I really wanted to like this little documentary about Disney movies and masculinity, because it’s absolutely true that Disney movie men (unless they’re lions) are generally as stereotypical as Disney movie ladies:
But I think this documentary’s substantially off in its discussion of the messages male watchers get about female objectification, especially from the second Golden Age on. Beauty and the Beast makes incredibly clear that Gaston’s fixation on Belle is gross, has nothing to do with her inner person, and presents in a way that’s predatory. Beast, by contrast, gives Belle a library, hangs out with her, saves her from wolves, and has snowball fights with her. By the end of the movie, there is precisely zero doubt that Gaston as a person, and Gaston’s way of picking out a wife is disgusting and undesirable, and not to be emulated unless you want to get tossed off a roof.

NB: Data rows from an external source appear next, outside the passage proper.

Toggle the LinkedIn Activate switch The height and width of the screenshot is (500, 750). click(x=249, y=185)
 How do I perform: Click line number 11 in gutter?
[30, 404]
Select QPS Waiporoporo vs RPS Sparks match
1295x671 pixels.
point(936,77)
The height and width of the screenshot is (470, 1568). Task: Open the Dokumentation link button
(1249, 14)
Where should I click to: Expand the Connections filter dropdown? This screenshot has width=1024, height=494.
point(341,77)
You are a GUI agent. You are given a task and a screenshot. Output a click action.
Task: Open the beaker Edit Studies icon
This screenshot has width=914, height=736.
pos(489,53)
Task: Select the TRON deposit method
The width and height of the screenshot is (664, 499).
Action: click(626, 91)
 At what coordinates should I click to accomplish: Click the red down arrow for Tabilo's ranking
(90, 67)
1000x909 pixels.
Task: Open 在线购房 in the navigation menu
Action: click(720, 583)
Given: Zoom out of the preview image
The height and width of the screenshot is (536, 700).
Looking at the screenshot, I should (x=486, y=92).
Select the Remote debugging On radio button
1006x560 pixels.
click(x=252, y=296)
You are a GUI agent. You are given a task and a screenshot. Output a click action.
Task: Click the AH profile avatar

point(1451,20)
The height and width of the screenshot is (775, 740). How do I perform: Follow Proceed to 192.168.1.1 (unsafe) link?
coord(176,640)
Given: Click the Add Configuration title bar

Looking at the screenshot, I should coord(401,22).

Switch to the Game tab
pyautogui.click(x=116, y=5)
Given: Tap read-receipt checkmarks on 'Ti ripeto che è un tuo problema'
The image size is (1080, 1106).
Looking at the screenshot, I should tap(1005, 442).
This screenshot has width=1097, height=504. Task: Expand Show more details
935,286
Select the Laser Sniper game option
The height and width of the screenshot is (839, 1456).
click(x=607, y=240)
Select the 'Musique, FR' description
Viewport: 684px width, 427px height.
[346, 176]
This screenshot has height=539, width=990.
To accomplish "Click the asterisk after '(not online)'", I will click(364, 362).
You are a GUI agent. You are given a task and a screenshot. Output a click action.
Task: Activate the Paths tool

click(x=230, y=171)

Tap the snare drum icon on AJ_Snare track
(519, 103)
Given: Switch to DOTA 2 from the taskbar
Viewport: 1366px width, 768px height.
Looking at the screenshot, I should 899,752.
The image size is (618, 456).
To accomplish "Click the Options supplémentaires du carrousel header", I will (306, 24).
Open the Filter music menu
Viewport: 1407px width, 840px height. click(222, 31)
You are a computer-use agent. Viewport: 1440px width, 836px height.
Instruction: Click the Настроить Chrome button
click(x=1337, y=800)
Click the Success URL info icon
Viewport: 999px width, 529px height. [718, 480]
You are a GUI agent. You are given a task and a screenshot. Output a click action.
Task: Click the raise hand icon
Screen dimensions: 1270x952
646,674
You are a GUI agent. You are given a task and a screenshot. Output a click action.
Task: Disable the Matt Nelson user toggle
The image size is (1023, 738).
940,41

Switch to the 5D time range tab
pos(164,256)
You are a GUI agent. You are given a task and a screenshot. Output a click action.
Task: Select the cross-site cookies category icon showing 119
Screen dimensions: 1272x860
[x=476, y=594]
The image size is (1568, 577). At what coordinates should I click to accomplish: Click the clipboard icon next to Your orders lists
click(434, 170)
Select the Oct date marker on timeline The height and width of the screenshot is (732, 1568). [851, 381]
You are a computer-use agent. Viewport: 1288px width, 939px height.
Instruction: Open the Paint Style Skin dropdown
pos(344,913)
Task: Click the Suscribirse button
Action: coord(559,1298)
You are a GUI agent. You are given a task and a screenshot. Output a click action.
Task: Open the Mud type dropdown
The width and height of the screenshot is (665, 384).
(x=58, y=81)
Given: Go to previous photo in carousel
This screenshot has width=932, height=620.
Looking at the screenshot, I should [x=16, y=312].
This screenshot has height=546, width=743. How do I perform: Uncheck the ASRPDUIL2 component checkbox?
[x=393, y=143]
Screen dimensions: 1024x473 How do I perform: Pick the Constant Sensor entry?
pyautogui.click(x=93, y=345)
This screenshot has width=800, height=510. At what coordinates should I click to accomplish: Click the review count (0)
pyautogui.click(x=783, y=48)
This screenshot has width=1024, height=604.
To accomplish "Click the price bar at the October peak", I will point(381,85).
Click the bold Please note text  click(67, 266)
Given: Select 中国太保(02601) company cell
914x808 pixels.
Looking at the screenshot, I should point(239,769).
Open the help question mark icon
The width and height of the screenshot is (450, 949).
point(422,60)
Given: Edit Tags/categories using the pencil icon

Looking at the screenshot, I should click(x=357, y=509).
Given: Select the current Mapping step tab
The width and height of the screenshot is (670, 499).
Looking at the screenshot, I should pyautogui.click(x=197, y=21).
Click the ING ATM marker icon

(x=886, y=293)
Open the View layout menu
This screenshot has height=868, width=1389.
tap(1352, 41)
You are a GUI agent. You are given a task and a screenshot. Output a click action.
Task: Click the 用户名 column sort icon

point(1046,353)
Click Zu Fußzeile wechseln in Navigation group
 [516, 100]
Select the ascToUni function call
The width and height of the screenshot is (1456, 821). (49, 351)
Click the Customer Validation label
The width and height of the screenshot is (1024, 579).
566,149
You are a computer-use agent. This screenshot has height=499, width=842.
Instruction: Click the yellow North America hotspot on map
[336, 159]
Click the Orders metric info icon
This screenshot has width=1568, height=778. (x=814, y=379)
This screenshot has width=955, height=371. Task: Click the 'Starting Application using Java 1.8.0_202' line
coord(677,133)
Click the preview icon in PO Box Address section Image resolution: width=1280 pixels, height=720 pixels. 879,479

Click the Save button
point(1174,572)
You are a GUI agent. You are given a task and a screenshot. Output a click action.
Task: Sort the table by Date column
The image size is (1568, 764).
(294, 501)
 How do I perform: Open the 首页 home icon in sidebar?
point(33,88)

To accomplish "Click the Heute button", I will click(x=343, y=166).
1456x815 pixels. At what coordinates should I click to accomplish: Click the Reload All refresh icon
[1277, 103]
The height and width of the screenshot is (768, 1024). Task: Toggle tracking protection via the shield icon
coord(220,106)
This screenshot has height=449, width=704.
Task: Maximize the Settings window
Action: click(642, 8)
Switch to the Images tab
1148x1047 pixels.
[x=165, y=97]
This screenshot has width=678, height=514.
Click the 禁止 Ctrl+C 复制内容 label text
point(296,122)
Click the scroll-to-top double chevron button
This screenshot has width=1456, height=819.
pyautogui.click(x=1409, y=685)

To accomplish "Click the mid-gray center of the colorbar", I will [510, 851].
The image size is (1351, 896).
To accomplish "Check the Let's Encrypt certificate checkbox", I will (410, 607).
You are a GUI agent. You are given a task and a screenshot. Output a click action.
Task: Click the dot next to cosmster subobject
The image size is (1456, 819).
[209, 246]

Mulan is much subtler, but has essentially the same message. The wife-finding methodology of “A Girl Worth Fighting For” is essentially dismissed in favor of a norm where men and women work together, get to like each other as people, and then give the whole romance thing a shot. And, of course, the whole point of the “I’ll Make a Man Out of You” number the documentary cites is that the traits it describes aren’t actually specific to men — and that you can exhibit strength whether you’re rocking armor or a dress:
Now, it’s absolutely true that Disney movie characters tend to have essentially identical body types (again, unless they’re non-human, or aging superhero Bob Parr in The Incredibles) and to end in fights, which is basically a prerequisite for adventure movies. And while there are clever parodies of hypermasculine ideals, like the Toy Story movies, which emphasize collaboration and equal participation by the genders, robots, and adorable rubber aliens, it’s true that Disney movies don’t have an exceptionally wide aperture on masculinity. That’s not an uncommon problem, and at least Disney doesn’t insist that for women to do better, men have to lose out, as Bill Bennett does in a Fox News column this week. But the studio’s done a nice job of broadening the spectrum of emotions they include within their standard adventure stories. They could consider broadening the kinds of stories they tell — and as a result, the kinds of characters, men and women alike, they include in them — too.